Lay out the part of the records that opens with the line containing "Identify the location of type-selected-value: Band" and runs through the end of the records as a numbered list, skipping blank lines and leaving the pictures out.
-------- Supplied material
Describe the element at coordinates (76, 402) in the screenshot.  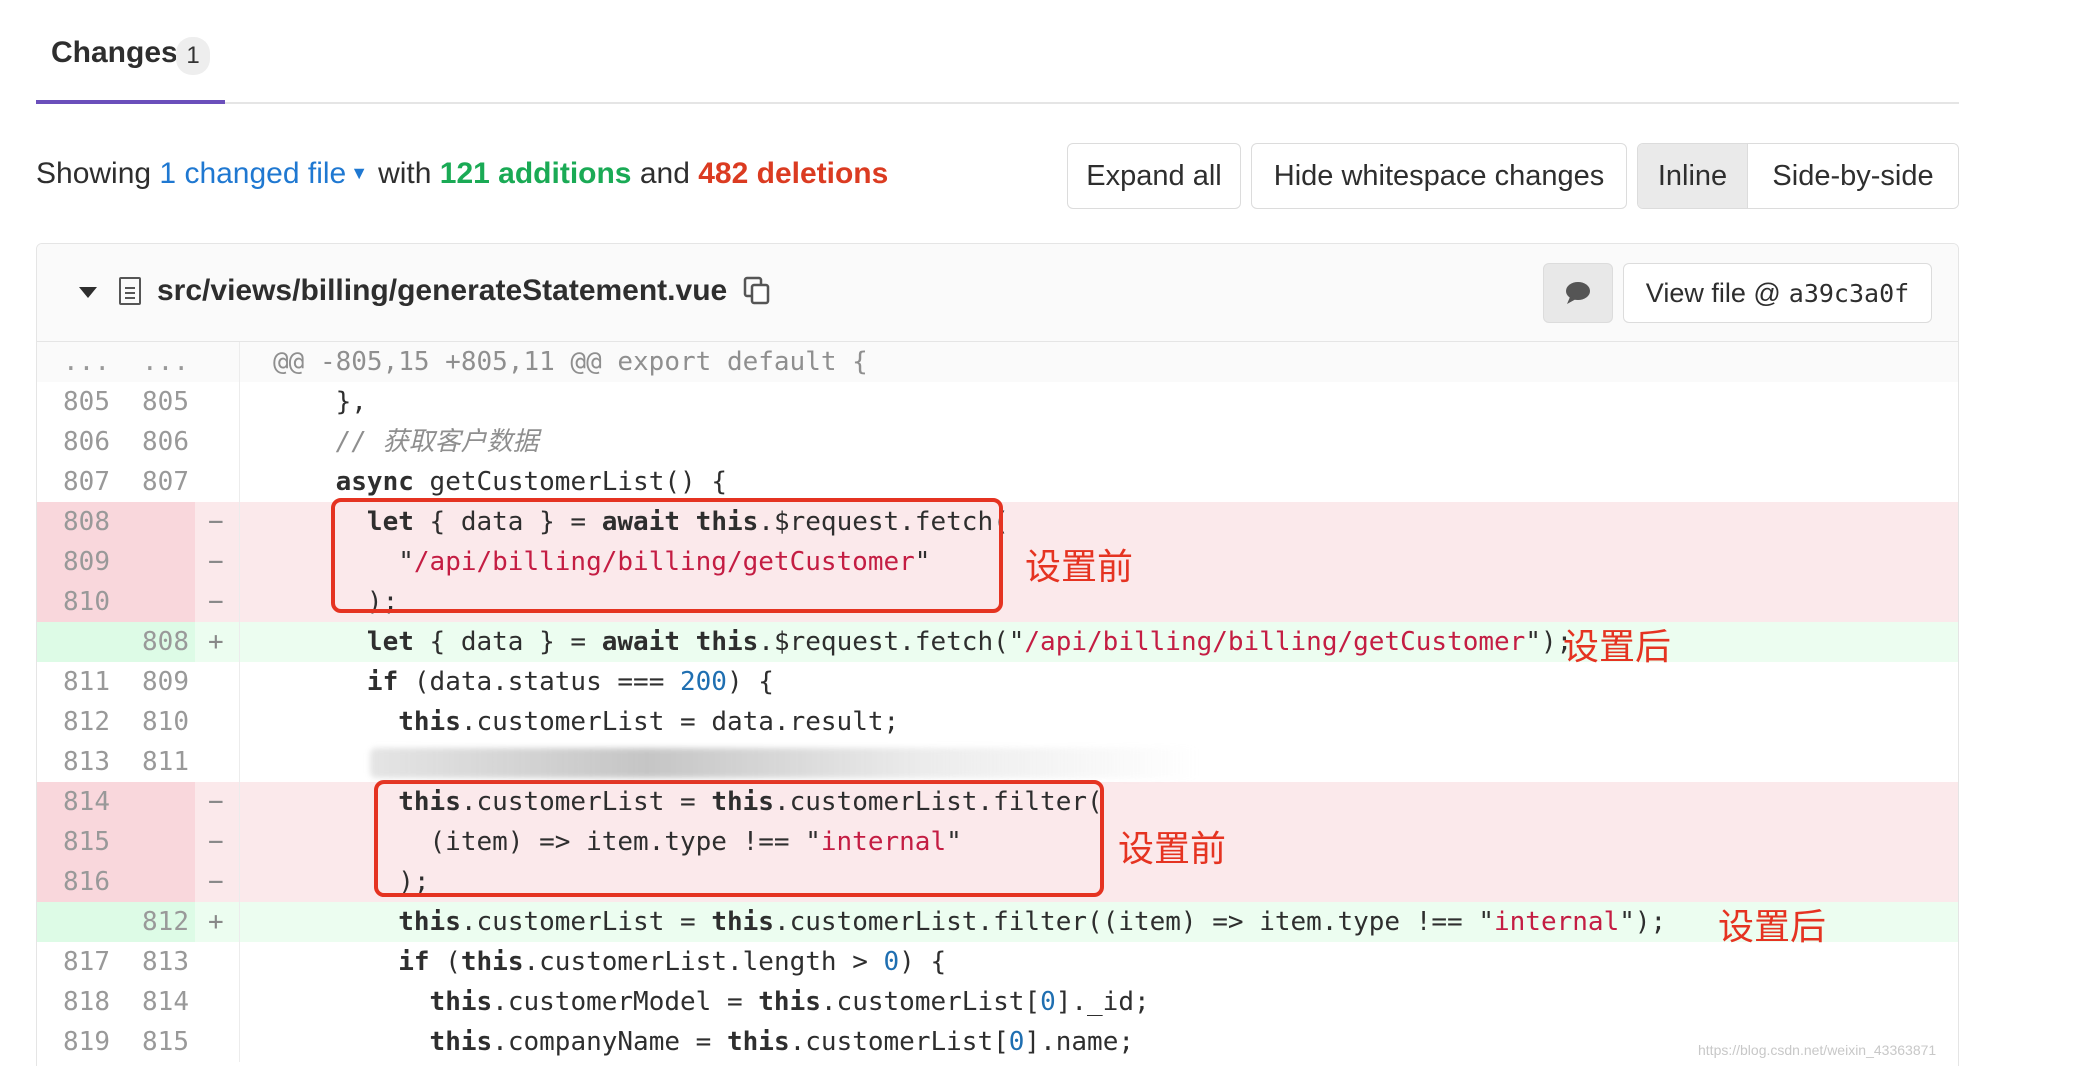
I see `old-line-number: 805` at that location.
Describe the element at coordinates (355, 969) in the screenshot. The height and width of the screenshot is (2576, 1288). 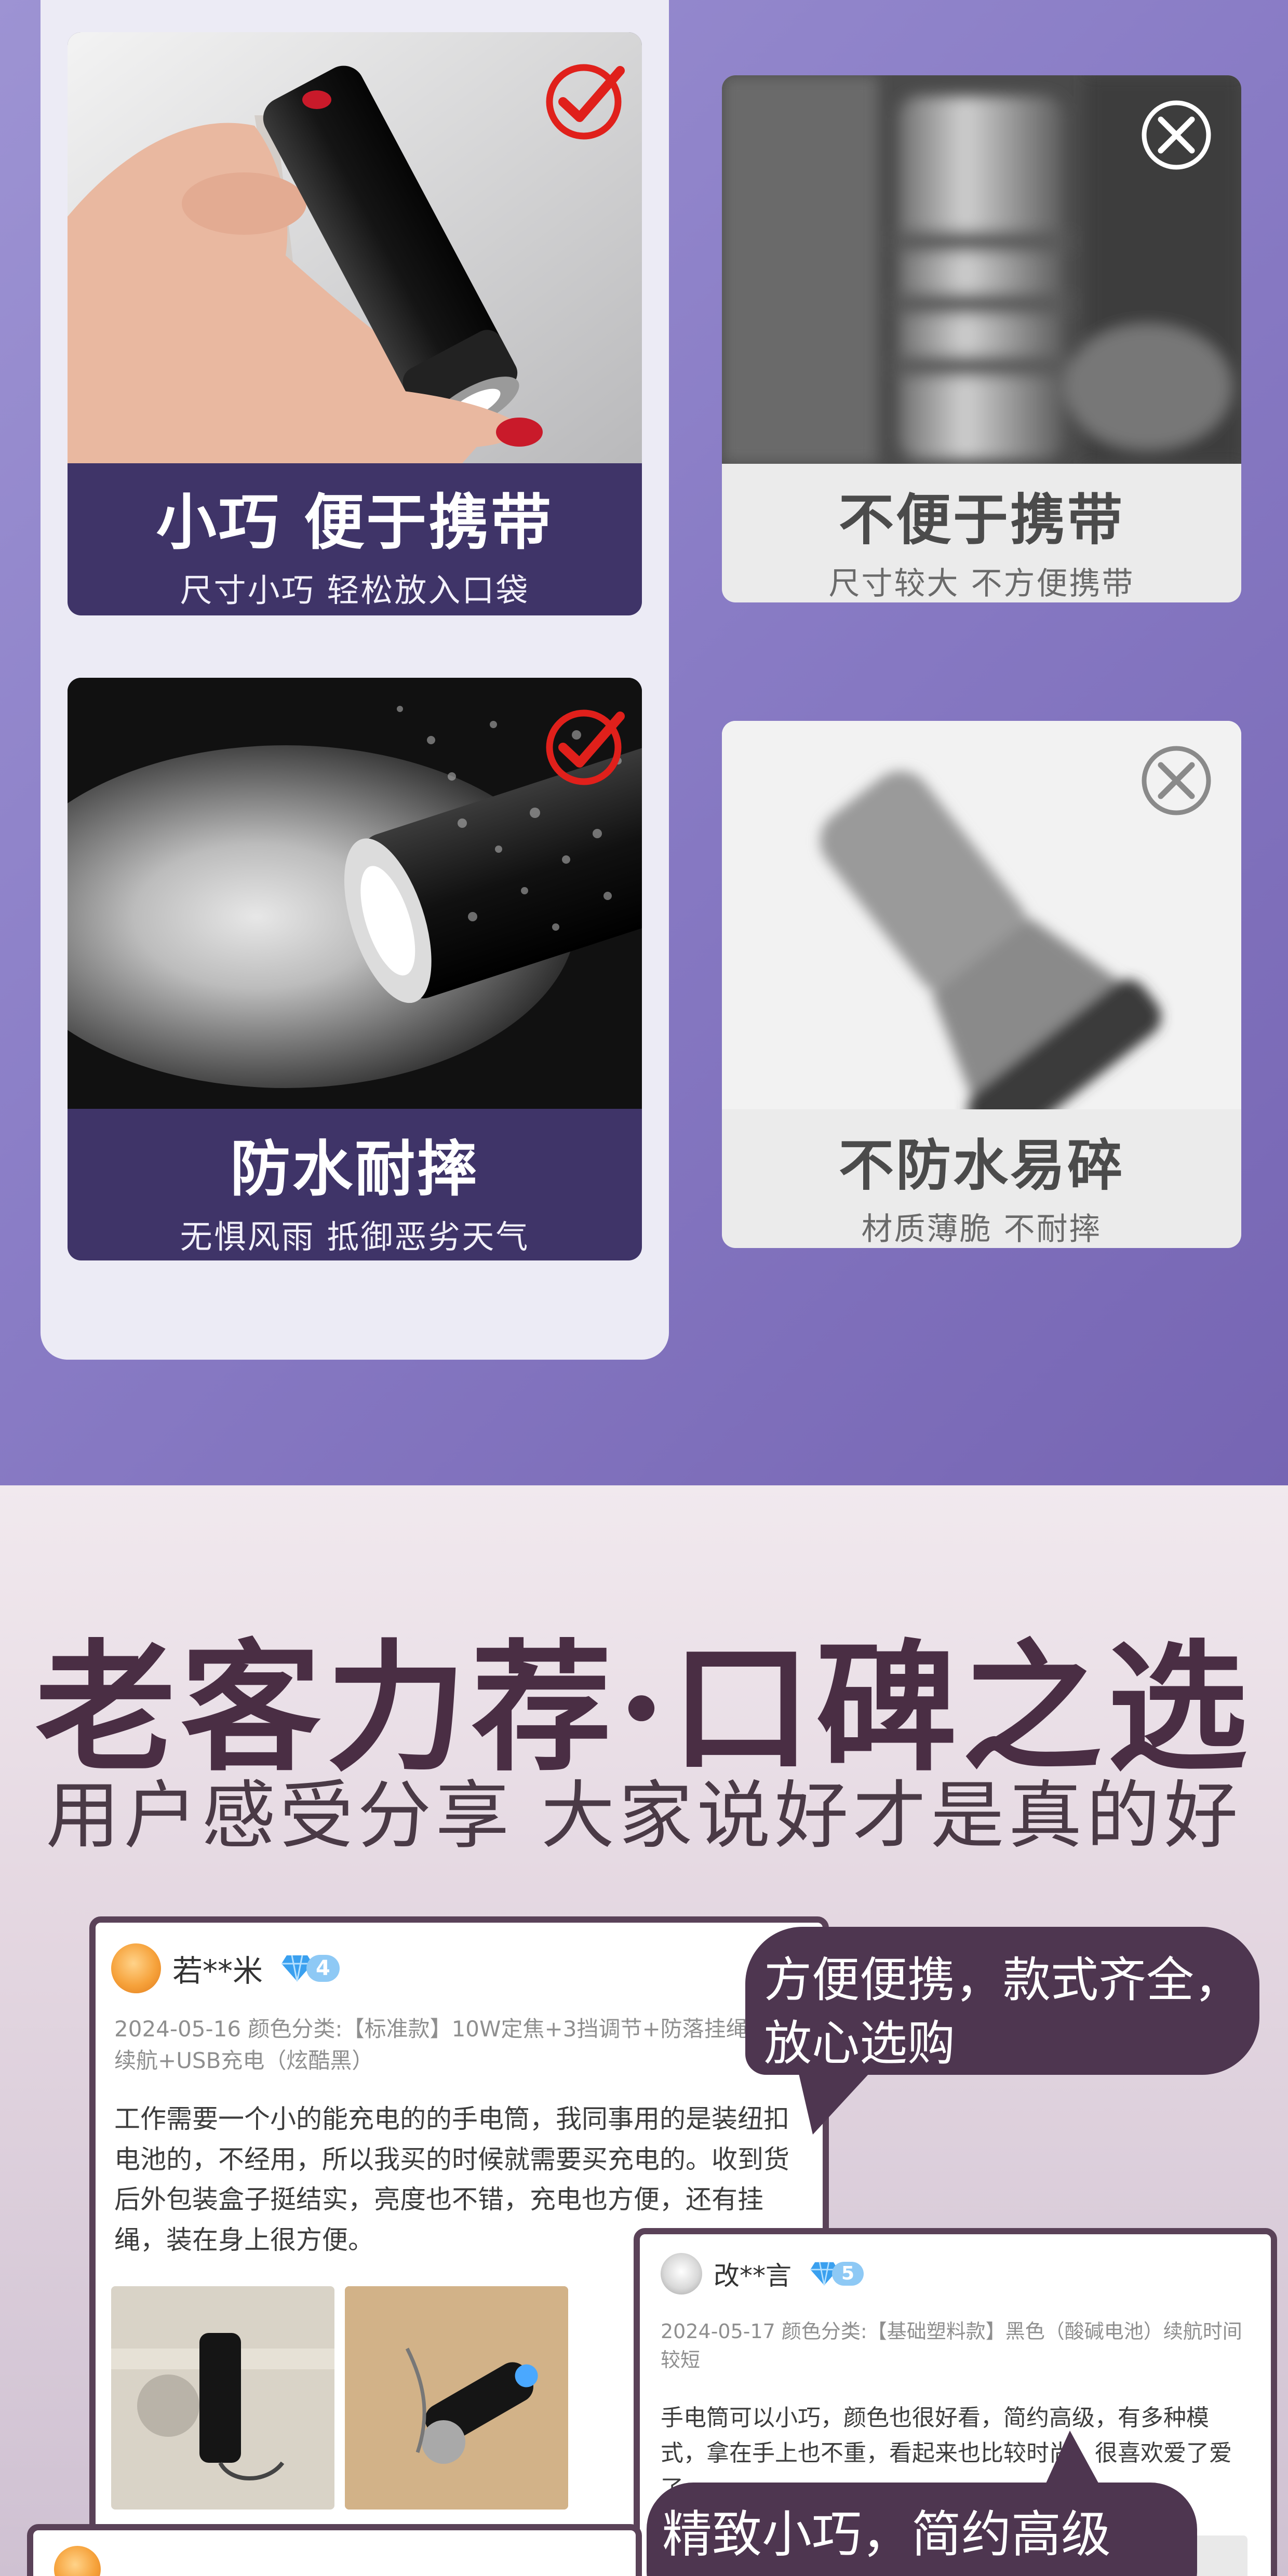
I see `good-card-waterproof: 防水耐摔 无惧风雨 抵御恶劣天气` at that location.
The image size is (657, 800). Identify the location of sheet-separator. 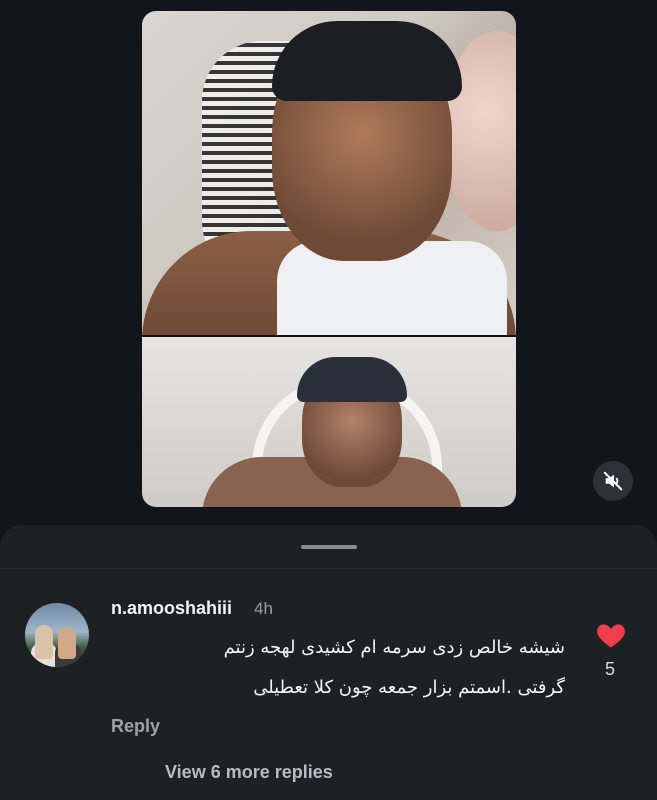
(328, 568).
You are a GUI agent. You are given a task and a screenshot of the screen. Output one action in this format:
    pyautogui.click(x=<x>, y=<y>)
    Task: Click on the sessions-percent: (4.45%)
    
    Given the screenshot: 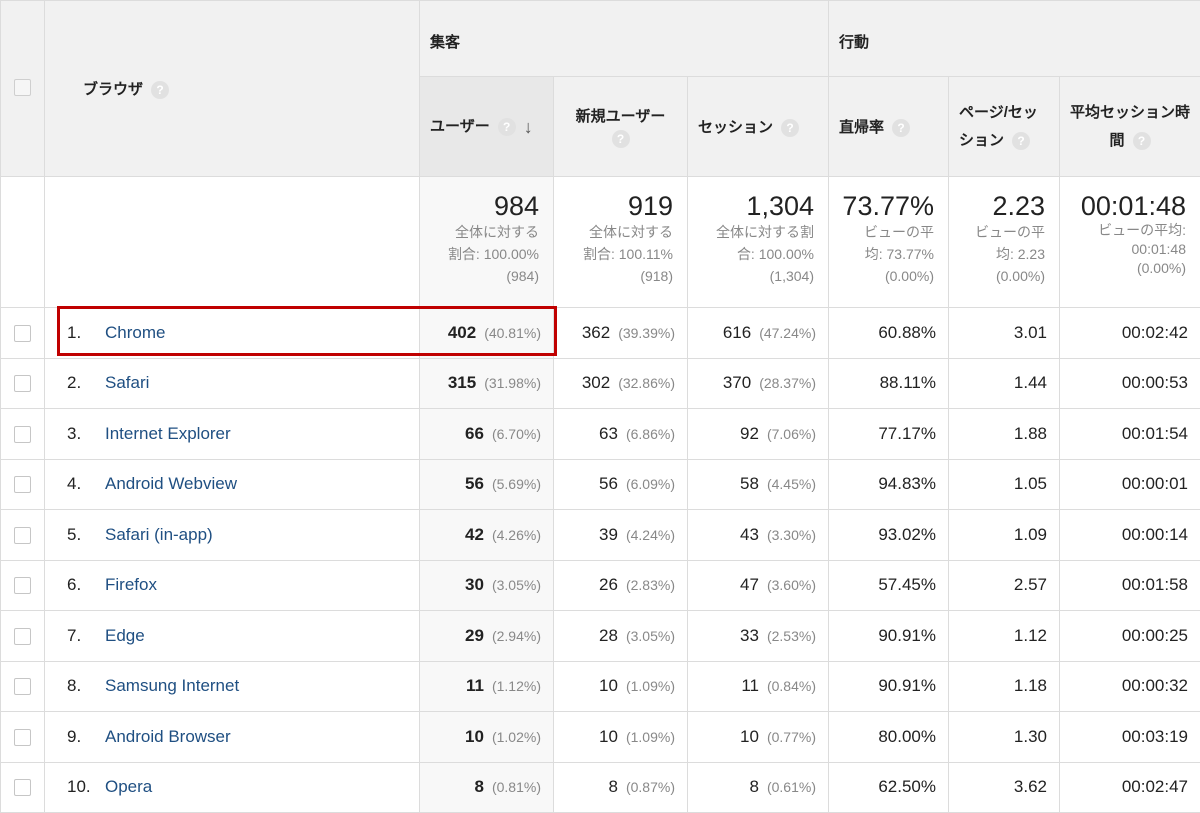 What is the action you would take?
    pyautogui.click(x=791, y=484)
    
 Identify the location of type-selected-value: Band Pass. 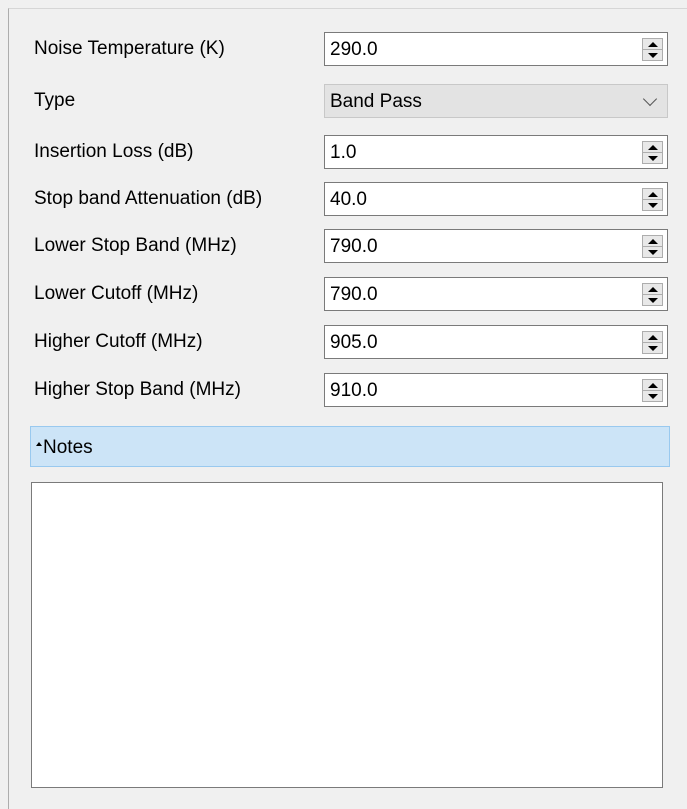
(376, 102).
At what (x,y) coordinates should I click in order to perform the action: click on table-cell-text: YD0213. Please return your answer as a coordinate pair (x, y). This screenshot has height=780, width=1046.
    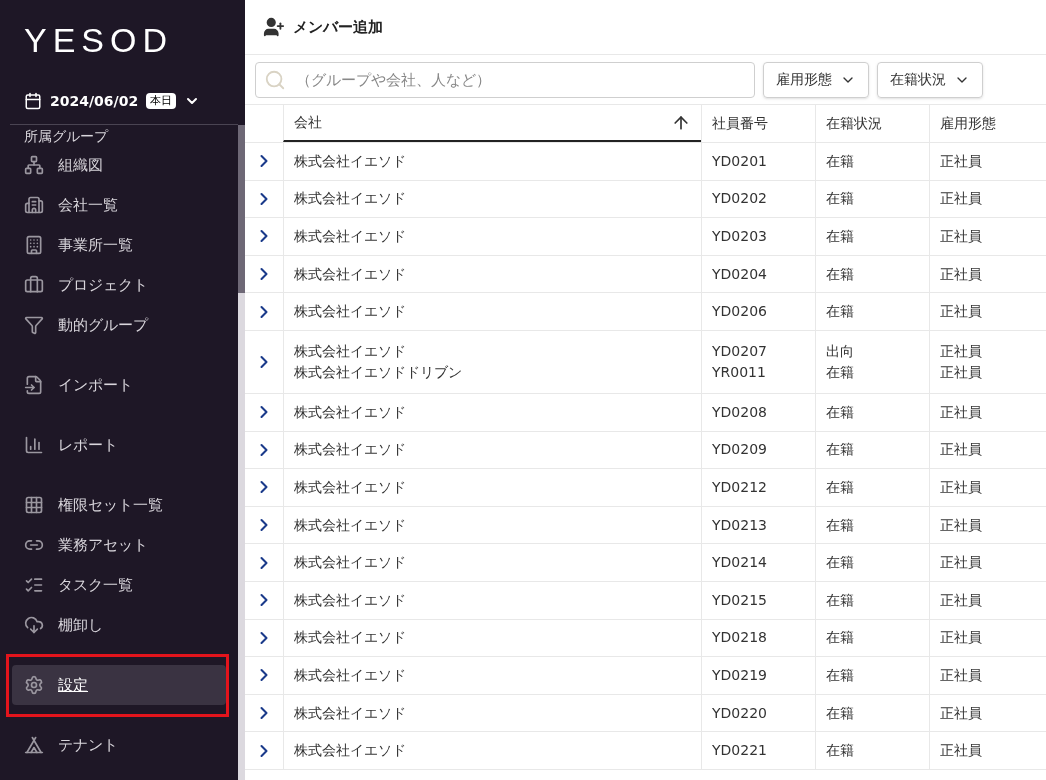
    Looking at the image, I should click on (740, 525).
----------------
**Finished exercise**
1.  Identify the location of type-selected-value: Band Pass. 
2. (376, 102).
3. At what (x,y) coordinates should I click in order to perform the action: click on table-cell-text: YD0213. Please return your answer as a coordinate pair (x, y). This screenshot has height=780, width=1046.
4.     Looking at the image, I should click on (740, 525).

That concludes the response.